British-French mathematician (1951–2025)

David John Angelo Trotman (27 September 1951 – 26 April 2025) was a mathematician, with dual British and French nationality. He was a grandson of the poet and author Oliver W. F. Lodge and a great-grandson of the physicist Oliver Lodge. He worked in an area of singularity theory known as the theory of stratifications, and particularly on properties of stratifications satisfying the Whitney conditions and other similar conditions (due to René Thom, Tzee-Char Kuo, Jean-Louis Verdier, Trotman himself, Karim Bekka and others) important for understanding topological stability.

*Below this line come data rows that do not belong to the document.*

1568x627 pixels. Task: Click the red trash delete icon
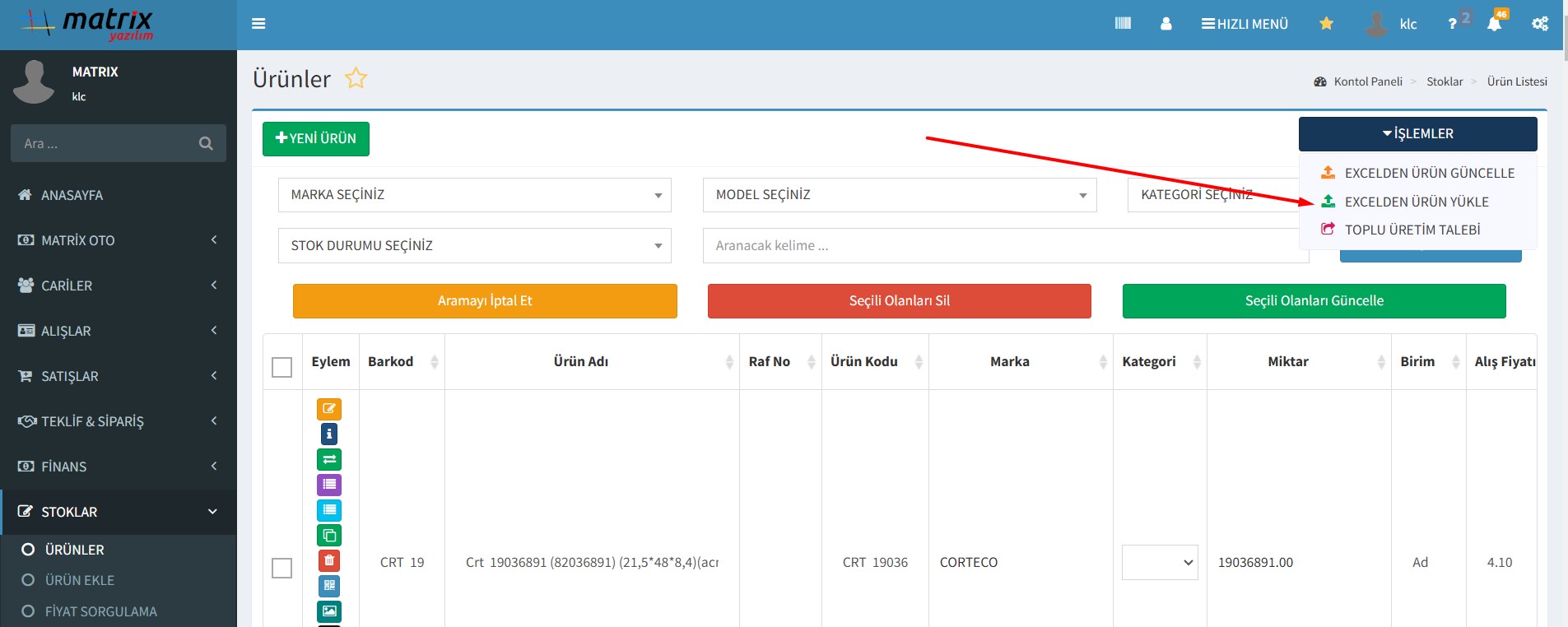point(329,561)
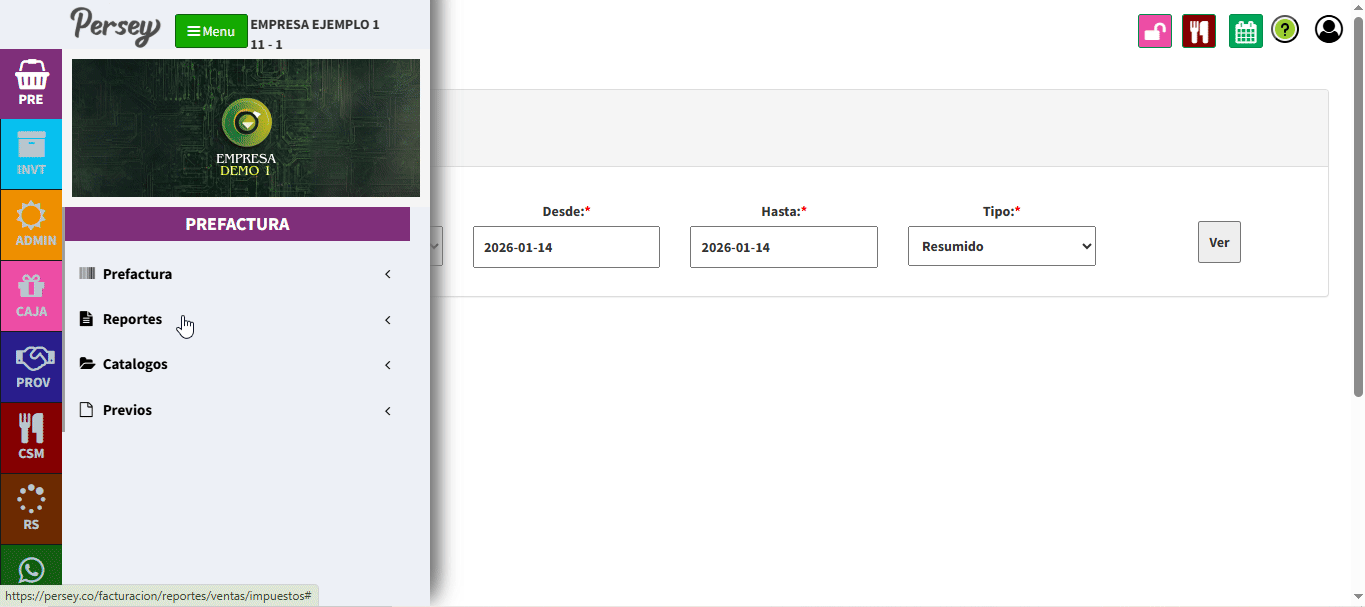Image resolution: width=1365 pixels, height=607 pixels.
Task: Open the CSM fork and knife module
Action: pos(31,438)
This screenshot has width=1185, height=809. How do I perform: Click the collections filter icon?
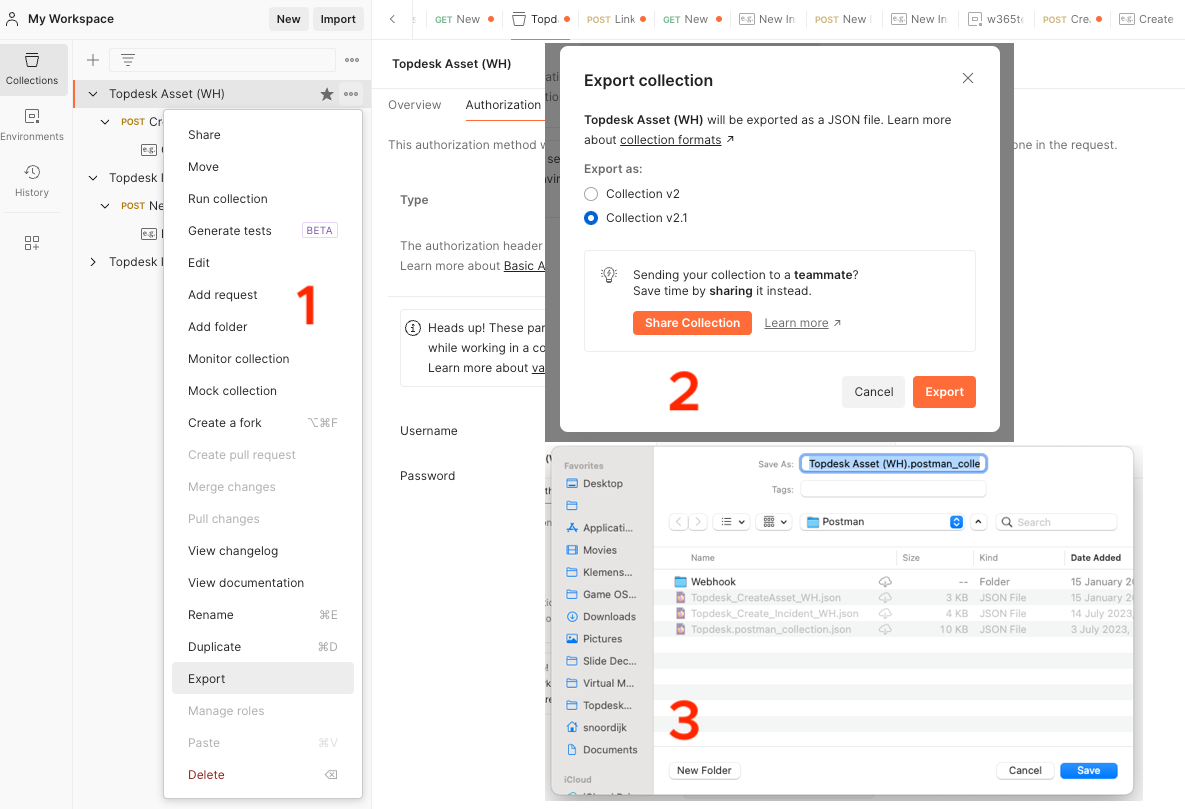point(128,60)

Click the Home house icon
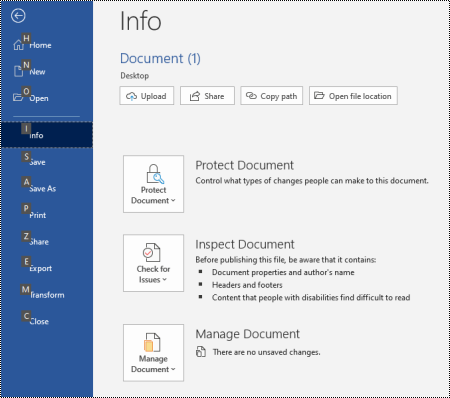[18, 45]
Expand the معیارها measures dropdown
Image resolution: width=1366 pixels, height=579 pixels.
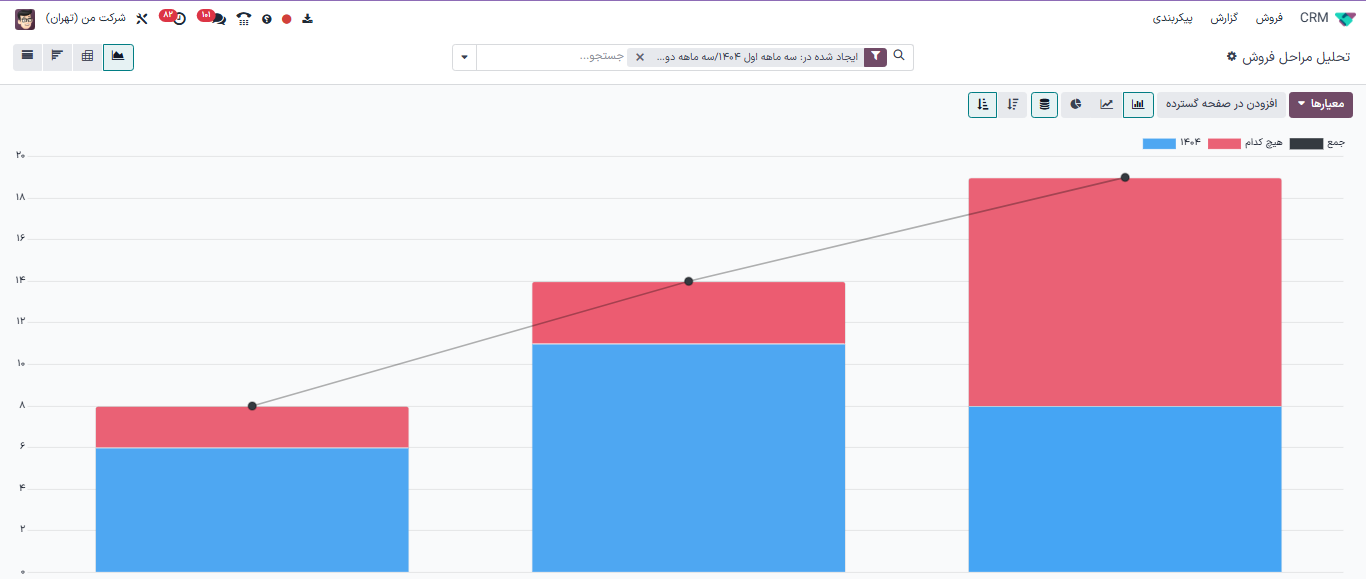click(x=1320, y=104)
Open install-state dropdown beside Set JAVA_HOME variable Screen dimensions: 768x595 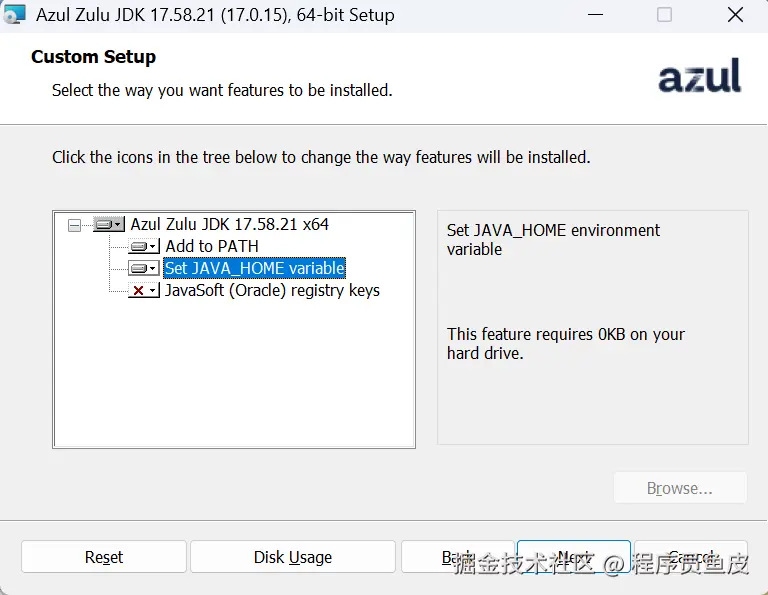(x=144, y=268)
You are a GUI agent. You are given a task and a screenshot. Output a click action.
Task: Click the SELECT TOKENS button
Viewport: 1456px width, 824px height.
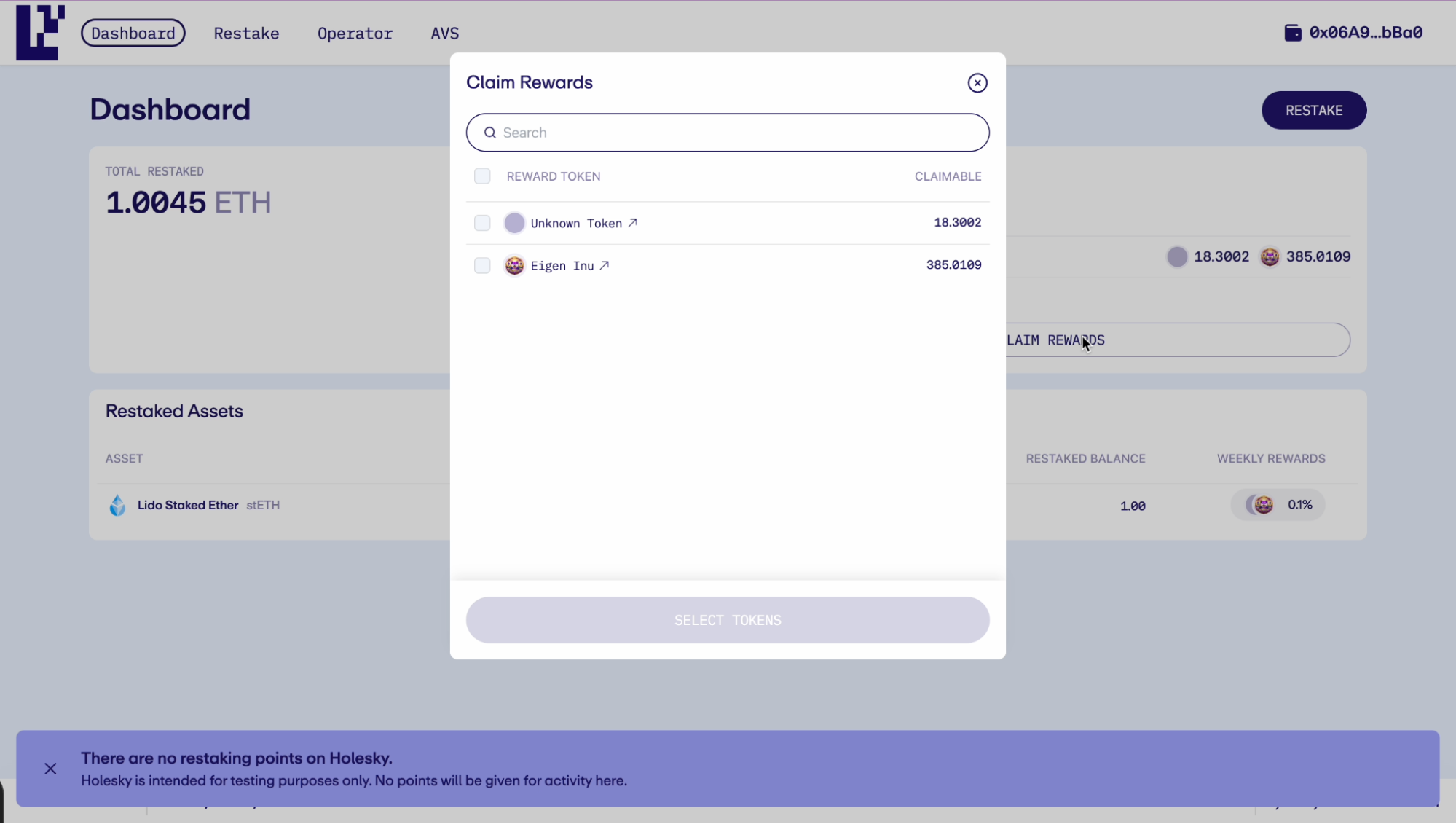728,619
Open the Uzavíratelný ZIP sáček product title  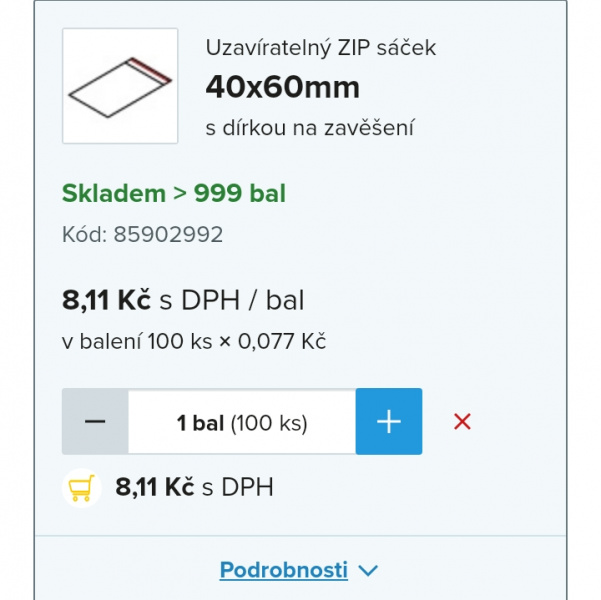tap(321, 48)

At the age of 16, with Philip Crabtree, he was awarded the Explorer Belt in İzmir, Turkey.

Trotman was educated at King Edward's School in Stourbridge, before entering St. John's College, Cambridge in 1969, where he won the John Couch Adams Essay Prize in 1971 for an essay on plane algebraic curves. He carried out doctoral work at the University of Warwick, and Paris-Sud University in Orsay. His thesis, entitled Whitney Stratifications: Faults and Detectors, was directed by Christopher Zeeman and C. T. C. Wall while at Warwick, and Bernard Teissier and René Thom while at Orsay.

After positions at the University of Paris-Sud and the University of Angers, since 1988 Trotman was Professor of Mathematics at the University of Provence in Marseille, France, now called Aix-Marseille University. He held visiting positions at Cornell University, the University of Hawaiʻi at Mānoa, the Isaac Newton Institute of the University of Cambridge, the Mathematical Sciences Research Institute in Berkeley, California, and the Fields Institute in Toronto, Canada.

Trotman was Director of the Graduate School in Mathematics and Computing of Marseilles from 1996 to 2004, and was an elected member of the CNU (the French National University Council) from 1999 until 2007.